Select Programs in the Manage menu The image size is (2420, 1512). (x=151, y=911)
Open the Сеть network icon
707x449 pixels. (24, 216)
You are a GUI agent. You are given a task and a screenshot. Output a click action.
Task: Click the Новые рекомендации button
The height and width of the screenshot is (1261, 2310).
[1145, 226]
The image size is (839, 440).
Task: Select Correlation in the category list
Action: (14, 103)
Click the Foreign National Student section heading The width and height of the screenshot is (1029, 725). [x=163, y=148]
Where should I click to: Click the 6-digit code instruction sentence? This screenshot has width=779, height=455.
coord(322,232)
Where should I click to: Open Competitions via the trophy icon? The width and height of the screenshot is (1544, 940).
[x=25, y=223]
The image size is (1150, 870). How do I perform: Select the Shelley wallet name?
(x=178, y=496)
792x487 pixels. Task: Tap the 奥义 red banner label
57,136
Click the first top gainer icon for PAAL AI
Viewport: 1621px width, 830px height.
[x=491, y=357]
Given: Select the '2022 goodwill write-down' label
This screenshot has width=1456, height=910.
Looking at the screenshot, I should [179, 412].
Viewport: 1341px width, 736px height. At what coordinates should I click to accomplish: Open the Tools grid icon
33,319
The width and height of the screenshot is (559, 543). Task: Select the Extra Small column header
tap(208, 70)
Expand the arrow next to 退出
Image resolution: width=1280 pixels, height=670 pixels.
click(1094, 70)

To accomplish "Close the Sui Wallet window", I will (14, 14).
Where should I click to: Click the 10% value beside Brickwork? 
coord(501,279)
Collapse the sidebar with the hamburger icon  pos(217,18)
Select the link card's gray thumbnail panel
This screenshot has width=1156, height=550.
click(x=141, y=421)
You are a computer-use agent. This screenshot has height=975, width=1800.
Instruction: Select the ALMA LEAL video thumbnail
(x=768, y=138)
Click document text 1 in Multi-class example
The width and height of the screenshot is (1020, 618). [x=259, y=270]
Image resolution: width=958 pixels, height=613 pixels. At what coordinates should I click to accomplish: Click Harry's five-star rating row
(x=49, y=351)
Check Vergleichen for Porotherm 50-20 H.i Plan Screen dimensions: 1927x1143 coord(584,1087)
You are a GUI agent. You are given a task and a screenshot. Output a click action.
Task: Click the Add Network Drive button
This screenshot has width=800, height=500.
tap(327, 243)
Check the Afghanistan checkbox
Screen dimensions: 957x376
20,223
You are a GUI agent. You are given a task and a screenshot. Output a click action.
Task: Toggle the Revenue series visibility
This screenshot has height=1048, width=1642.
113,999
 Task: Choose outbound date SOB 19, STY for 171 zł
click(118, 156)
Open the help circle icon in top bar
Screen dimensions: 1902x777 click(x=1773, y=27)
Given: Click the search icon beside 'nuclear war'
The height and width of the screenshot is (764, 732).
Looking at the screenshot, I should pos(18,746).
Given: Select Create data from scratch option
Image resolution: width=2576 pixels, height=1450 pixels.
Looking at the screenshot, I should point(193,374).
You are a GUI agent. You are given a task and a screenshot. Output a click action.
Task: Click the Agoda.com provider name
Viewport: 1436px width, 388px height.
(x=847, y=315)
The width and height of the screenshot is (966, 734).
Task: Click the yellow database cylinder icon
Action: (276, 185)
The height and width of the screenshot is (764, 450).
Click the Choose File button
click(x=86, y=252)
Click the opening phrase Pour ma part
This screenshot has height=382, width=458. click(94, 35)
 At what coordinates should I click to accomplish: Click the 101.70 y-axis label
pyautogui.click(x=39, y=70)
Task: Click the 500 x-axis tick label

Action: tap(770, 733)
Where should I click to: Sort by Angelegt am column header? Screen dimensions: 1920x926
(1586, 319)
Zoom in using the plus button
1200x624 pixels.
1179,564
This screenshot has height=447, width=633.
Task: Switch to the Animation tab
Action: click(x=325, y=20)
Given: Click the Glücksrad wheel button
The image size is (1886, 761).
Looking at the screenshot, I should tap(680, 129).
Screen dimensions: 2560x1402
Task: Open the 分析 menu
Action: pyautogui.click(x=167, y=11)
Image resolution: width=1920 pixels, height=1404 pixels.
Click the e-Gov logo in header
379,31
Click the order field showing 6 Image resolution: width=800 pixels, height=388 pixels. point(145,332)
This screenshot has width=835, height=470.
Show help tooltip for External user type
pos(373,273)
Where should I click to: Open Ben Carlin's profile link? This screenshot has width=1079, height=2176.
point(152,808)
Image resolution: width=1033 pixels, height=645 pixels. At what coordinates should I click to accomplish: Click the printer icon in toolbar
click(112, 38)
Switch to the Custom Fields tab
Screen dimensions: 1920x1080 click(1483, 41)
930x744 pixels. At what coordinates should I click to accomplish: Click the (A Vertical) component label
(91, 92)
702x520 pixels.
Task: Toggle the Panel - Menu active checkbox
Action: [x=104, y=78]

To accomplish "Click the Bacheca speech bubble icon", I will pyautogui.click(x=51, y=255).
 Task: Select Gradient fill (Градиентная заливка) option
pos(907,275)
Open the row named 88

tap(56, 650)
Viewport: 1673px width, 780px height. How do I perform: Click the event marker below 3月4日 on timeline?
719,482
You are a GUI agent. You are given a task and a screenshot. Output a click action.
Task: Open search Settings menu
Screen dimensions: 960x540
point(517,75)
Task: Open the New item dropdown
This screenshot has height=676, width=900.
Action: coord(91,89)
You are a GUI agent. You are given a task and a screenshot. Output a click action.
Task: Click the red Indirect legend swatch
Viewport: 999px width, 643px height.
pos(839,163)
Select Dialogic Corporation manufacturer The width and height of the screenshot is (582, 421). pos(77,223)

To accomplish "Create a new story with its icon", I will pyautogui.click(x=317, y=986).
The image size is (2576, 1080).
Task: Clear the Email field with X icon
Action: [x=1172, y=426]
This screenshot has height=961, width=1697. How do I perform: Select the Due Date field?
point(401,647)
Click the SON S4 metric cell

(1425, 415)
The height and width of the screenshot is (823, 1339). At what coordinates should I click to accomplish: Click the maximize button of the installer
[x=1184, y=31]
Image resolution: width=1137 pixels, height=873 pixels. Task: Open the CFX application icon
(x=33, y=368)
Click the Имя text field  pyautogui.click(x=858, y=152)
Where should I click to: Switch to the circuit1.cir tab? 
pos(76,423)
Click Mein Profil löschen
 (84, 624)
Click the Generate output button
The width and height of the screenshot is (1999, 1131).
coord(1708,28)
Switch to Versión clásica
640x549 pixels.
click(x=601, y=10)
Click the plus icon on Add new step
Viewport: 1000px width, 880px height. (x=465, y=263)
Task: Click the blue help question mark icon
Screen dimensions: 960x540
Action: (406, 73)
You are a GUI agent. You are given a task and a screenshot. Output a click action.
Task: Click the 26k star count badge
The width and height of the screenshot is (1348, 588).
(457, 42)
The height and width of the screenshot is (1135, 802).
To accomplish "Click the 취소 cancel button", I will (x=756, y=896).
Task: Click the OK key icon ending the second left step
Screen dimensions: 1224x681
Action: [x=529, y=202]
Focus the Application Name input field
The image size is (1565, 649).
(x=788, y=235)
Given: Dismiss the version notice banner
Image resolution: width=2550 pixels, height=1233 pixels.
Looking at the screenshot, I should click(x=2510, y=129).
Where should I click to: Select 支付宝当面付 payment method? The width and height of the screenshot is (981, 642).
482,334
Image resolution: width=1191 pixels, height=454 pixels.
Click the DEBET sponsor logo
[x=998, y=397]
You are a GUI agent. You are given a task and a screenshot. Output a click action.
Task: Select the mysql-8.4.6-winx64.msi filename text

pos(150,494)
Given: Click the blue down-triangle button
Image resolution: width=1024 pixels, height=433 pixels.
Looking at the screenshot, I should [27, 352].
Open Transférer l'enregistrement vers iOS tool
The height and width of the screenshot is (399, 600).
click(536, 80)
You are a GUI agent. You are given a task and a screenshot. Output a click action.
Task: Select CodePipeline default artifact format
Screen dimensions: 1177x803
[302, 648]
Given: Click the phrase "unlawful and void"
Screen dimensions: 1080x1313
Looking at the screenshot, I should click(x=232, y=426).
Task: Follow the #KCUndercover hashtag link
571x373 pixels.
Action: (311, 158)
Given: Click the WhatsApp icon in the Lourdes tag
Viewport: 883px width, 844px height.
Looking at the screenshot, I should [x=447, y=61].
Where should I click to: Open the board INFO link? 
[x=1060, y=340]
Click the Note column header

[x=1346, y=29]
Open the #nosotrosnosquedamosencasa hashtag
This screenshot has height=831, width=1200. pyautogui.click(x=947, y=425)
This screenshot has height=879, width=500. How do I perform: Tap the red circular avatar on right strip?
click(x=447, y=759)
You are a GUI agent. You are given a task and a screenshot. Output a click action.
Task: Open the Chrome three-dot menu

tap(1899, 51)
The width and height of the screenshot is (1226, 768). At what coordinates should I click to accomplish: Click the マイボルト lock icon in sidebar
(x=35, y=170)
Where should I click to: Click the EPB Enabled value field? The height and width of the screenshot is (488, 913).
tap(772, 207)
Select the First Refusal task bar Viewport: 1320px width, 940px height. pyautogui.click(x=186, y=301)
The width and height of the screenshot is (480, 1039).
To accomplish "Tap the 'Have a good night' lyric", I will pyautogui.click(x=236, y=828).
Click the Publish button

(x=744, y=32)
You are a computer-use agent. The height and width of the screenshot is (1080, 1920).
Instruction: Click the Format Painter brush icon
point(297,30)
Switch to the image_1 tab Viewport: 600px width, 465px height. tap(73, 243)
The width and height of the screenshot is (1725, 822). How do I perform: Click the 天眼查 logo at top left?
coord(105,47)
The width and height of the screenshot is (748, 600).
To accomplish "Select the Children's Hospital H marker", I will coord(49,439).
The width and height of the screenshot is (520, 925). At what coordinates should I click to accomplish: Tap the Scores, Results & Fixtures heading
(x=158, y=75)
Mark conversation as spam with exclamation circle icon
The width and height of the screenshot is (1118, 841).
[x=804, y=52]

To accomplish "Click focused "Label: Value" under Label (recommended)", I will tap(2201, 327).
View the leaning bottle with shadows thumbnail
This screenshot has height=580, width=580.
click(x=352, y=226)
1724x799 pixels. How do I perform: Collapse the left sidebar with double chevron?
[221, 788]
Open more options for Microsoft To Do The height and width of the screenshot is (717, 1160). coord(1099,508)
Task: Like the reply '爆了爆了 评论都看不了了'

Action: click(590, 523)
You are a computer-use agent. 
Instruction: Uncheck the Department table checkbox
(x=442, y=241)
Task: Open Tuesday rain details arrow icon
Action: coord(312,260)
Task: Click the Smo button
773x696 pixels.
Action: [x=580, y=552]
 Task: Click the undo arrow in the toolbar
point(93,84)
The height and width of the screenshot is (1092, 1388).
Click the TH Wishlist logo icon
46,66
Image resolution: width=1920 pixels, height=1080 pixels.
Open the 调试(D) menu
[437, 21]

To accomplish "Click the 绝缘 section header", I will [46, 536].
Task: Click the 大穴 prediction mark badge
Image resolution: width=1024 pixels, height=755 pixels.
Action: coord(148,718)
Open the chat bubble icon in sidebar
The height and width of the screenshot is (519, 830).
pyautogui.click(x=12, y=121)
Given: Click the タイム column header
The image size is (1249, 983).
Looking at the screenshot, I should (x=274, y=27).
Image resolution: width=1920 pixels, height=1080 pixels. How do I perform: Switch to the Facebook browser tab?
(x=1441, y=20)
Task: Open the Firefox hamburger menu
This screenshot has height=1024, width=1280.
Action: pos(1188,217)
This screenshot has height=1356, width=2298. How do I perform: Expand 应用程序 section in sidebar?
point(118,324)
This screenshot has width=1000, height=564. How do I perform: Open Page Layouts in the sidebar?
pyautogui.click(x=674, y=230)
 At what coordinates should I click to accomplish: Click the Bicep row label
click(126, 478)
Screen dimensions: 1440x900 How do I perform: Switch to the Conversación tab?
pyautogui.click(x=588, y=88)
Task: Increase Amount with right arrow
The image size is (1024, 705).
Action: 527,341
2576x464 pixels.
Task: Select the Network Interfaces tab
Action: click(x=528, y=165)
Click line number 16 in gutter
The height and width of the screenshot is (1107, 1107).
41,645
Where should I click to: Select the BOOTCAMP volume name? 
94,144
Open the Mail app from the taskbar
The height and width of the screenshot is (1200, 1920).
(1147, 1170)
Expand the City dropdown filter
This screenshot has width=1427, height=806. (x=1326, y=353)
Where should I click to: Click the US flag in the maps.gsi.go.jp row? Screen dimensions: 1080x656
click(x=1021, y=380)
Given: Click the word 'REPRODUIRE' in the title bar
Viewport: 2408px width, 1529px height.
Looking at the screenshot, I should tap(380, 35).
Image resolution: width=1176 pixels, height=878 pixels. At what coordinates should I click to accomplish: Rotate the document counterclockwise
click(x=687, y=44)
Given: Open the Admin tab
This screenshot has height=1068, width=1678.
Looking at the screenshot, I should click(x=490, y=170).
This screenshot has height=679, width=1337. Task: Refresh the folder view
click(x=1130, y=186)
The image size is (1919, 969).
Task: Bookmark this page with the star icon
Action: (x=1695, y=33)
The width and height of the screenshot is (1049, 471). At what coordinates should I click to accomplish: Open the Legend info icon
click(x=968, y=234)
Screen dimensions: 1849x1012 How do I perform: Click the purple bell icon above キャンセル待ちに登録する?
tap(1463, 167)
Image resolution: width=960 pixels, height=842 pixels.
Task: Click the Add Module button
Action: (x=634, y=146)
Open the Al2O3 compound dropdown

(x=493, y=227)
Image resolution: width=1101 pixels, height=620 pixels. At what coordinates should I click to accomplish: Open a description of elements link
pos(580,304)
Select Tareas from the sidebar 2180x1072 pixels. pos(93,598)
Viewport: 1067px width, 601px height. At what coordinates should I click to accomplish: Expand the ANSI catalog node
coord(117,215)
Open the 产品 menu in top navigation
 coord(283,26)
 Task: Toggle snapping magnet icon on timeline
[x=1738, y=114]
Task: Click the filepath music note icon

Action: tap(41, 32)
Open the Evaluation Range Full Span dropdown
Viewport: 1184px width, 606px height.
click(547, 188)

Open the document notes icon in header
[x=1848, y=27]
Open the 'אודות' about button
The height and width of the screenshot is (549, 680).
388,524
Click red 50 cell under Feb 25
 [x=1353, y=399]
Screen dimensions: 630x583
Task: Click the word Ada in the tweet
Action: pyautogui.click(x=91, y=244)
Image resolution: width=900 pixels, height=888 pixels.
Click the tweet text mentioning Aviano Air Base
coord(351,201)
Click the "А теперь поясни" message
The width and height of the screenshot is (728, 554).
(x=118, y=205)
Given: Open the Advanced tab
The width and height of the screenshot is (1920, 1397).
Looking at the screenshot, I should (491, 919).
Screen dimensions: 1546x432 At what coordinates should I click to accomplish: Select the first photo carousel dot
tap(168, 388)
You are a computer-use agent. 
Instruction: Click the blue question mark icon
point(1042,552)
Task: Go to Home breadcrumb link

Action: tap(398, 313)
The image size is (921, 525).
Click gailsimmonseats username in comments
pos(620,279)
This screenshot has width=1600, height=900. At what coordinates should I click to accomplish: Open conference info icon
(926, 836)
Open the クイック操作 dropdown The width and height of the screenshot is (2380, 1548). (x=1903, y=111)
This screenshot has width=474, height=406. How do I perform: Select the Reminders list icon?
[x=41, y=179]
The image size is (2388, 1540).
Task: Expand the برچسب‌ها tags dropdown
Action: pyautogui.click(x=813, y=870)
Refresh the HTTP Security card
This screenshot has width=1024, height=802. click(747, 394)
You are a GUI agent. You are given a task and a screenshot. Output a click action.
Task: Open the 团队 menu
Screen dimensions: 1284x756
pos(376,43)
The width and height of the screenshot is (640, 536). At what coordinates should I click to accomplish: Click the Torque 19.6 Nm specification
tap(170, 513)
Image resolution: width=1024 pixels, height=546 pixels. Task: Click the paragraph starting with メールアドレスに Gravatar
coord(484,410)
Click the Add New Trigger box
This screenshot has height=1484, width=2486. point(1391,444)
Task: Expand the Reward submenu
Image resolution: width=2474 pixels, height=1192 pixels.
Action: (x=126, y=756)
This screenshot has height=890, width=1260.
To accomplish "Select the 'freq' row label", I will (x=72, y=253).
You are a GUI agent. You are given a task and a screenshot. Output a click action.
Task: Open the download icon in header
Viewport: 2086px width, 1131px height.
--*--
YOUR GOAL: Please recast the rows from the line with "The height and width of the screenshot is (1135, 802)." up to and including the line with "Looking at the screenshot, I should [27, 352]." as a Markdown table with the columns No. and Line. Number each line, and leave out blank lines.

ANSWER:
| No. | Line |
|---|---|
| 1 | The height and width of the screenshot is (1135, 802). |
| 2 | To accomplish "Click the 취소 cancel button", I will (x=756, y=896). |
| 3 | Task: Click the OK key icon ending the second left step |
| 4 | Screen dimensions: 1224x681 |
| 5 | Action: [x=529, y=202] |
| 6 | Focus the Application Name input field |
| 7 | The image size is (1565, 649). |
| 8 | (x=788, y=235) |
| 9 | Given: Dismiss the version notice banner |
| 10 | Image resolution: width=2550 pixels, height=1233 pixels. |
| 11 | Looking at the screenshot, I should click(x=2510, y=129). |
| 12 | Where should I click to: Select 支付宝当面付 payment method? The width and height of the screenshot is (981, 642). |
| 13 | 482,334 |
| 14 | Image resolution: width=1191 pixels, height=454 pixels. |
| 15 | Click the DEBET sponsor logo |
| 16 | [x=998, y=397] |
| 17 | You are a GUI agent. You are given a task and a screenshot. Output a click action. |
| 18 | Task: Select the mysql-8.4.6-winx64.msi filename text |
| 19 | pos(150,494) |
| 20 | Given: Click the blue down-triangle button |
| 21 | Image resolution: width=1024 pixels, height=433 pixels. |
| 22 | Looking at the screenshot, I should [27, 352]. |